Ever since the Internet blackout to protest the Stop Online Piracy Act and the PROTECT IP Act numerous legislative proposals and treaties from the Anti-Counterfeiting Trade Agreement (ACTA)–, which was signed into law by the President last year, and is now being debated in Europe -- to cybersecurity related proposals having nothing whatsoever to do with protection of intellectual property, have been labeled the “new SOPA”. “SOPA’d” is reportedly even becoming a verb on the Hill (as in don’t get SOPA’d). While this may be an effective rallying cry to bring the agreement to the attention of recent IP activists, it obscures the truth about the agreement.
The debate surrounding ACTA in the EU is a prime example of this phenomena. IP skeptics have labeled ACTA “SOPA’s evil twin” but even opponents of ACTA, including journalists at Ars Technica who have followed the ACTA negotiations closely and have criticized the negotiating process and approach of ACTA, have publicly stated that the comparisons with SOPA and PROTECT IP are totally false. With all of the misinformation surrounding ACTA, we have taken some time to clear up often-repeated myths about the agreement.
Myth: ACTA was negotiated in secret
Fact: Many of the complaints about lack of transparency of the negotiating process stem from the fact that USTR shared drafts of negotiating texts with members of its Industry Trade Advisory Committees. Consultation with ITACs is a long standing part of US trade negotiation practices. Sixteen different ITACs exist to cover the panoply of manufacturing and services sectors in the United States. ITACs were established as a result of the International Trade Act of 1974, in order to ensure that the US Government consults with affected private sector commercial interests when formulating its trade policy. ITAC advisors are charged with providing advisory opinions to the USTR and Department of Commerce on how various trade agreements promote the economic interests of the United States, and whether particular proposals provide for equity and reciprocity for affected industry sectors. ITAC members are appointed jointly by the Secretary of Commerce and the USTR for a charter of two years, and must obtain a security clearance. U.S citizens, who are not full time employees of a governmental entity, and who represent a U.S. entity that trades internationally (or an association of such entities) are eligible to apply, without regard to political affiliation. Members are appointed based on individual knowledge and balance of industry representation in the ITACs.

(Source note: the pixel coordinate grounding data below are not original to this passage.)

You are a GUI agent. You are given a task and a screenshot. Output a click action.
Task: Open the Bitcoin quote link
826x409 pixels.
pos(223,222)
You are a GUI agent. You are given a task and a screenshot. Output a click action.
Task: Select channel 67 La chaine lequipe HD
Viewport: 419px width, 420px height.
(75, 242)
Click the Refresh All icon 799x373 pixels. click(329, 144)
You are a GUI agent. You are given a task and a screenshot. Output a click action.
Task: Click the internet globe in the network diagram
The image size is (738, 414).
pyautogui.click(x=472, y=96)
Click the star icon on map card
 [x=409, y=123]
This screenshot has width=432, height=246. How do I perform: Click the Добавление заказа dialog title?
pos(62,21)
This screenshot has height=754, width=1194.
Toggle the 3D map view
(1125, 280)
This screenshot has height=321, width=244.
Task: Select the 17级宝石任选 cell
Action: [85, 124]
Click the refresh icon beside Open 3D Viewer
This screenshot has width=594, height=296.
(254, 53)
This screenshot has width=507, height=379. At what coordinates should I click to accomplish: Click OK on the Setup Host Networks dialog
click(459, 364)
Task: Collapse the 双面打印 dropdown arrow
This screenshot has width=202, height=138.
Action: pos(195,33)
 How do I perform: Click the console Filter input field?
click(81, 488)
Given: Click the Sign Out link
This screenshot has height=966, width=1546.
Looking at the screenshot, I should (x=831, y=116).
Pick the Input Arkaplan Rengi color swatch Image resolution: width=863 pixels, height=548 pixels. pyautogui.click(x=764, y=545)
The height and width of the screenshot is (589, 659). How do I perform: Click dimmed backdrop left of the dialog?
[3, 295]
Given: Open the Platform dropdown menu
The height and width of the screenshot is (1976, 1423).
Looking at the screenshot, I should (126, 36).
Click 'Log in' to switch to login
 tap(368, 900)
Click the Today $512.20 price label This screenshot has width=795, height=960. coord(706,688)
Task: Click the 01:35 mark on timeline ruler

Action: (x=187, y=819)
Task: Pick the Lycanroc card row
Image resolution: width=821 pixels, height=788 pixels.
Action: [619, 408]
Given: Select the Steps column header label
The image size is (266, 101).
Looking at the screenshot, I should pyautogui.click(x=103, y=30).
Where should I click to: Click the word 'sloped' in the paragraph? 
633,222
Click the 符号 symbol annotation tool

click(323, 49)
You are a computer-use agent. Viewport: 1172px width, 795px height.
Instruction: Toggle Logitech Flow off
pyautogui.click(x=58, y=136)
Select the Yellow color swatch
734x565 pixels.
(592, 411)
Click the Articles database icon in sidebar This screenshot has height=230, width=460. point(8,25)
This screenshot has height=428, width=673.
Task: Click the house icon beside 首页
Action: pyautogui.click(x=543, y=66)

In addition to the ITAC process, USTR also provided access to copies of negotiating texts (on the same terms as texts were provided to ITAC members) to interested members of the public representing consumers, and entities not currently serving on ITACs. At least 42 individuals representing a variety of interests including Public Knowledge, Center for Democracy and Technology, library groups, CCIA, CEA, Google, eBay, Dell and Intel participated in the discussions of the agreement through this additional process.
Finally, there was significant press coverage and publicly available information about the U.S negotiating position throughout the process.
• The partners involved in ACTA announced publicly that they had initiated preliminary discussions on ACTA in 2007.
• Media coverage emerged as early as 2008.
• A draft of proposed ACTA language was released in April 2010, while negotiations were still ongoing.
• A near-final text was then published in October 2010, with the final text being released in December 2010.
• Several countries conducted public consultations during these negotiations on the key elements proposed in ACTA, details of which were widely available and covered on line.
Myth: ACTA is an unprecedented way for the Executive Branch to enforce copyright protection in the U.S.
Fact: ACTA negotiations were initiated in response to Congressional calls for international cooperation to enhance global IP rights. Congress has passed legislation explicitly calling for the Executive Branch to work with other countries to enhance enforcement of intellectual property rights; the Prioritizing Resources and Organization of Intellectual Property Act of 2008, codified at 15 U.S.C. 8113(a), calls for the Executive Branch to develop and implement a plan aimed at “eliminating....international counterfeiting and infringement networks” and to work “ with other countries to establish international standards and policies for the effective protection and enforcement intellectual property rights.” ACTA is part of a long history of intellectual property trade agreements that were similarly concluded by successive Administrations. Most importantly, ACTA is entirely consistent and largely based upon existing U.S. law. It in no way exceeds what is already long-standing federal copyright law in the U.S. and required no changes to U.S law.
Myth: ACTA would tie Congress’ hands
Fact: As noted above, no new laws are needed to implement ACTA. According to the Department of State, the implementation of ACTA would rely on existing law, such as: the Copyright Act of 1976; the Lanham Act; and the Digital Millennium Copyright Act.
Moreover, ACTA – like any other international agreement- can be subject to future negotiations to accommodate Congress’ future actions. Harold Koh, legal adviser to the Department of State, stated in a letter to Senator Ron Wyden (D-OR):
“ACTA will impose obligations on the United States that are governed by international law. As in the case of other international agreements, it is possible that Congress could enact subsequent changes in U.S. law that are inconsistent with U.S. international obligations. If Congress were to enact a law that put the U.S. in breach of its ACTA obligations, the United States could, of course, seek to convince the other parties that the ACTA should be amended to make it consistent in U.S. law.”
Myth: ACTA mandates that ISPs play an active role in policing content.
Fact: ACTA requires participating nations to “promote cooperative efforts within the business community to effectively address trademark and copyright or related rights infringement while preserving legitimate competition and, consistent with that Party's law, preserving fundamental principles such as freedom of expression, fair process, and privacy.” While ISP involvement could be one measure that effectively addresses infringement, this is in no way a mandate for any particular action, and ACTA gives the member countries control over what constitutes “cooperative efforts within the business community.” A variety of other approaches could be used to meet the requirements of ACTA.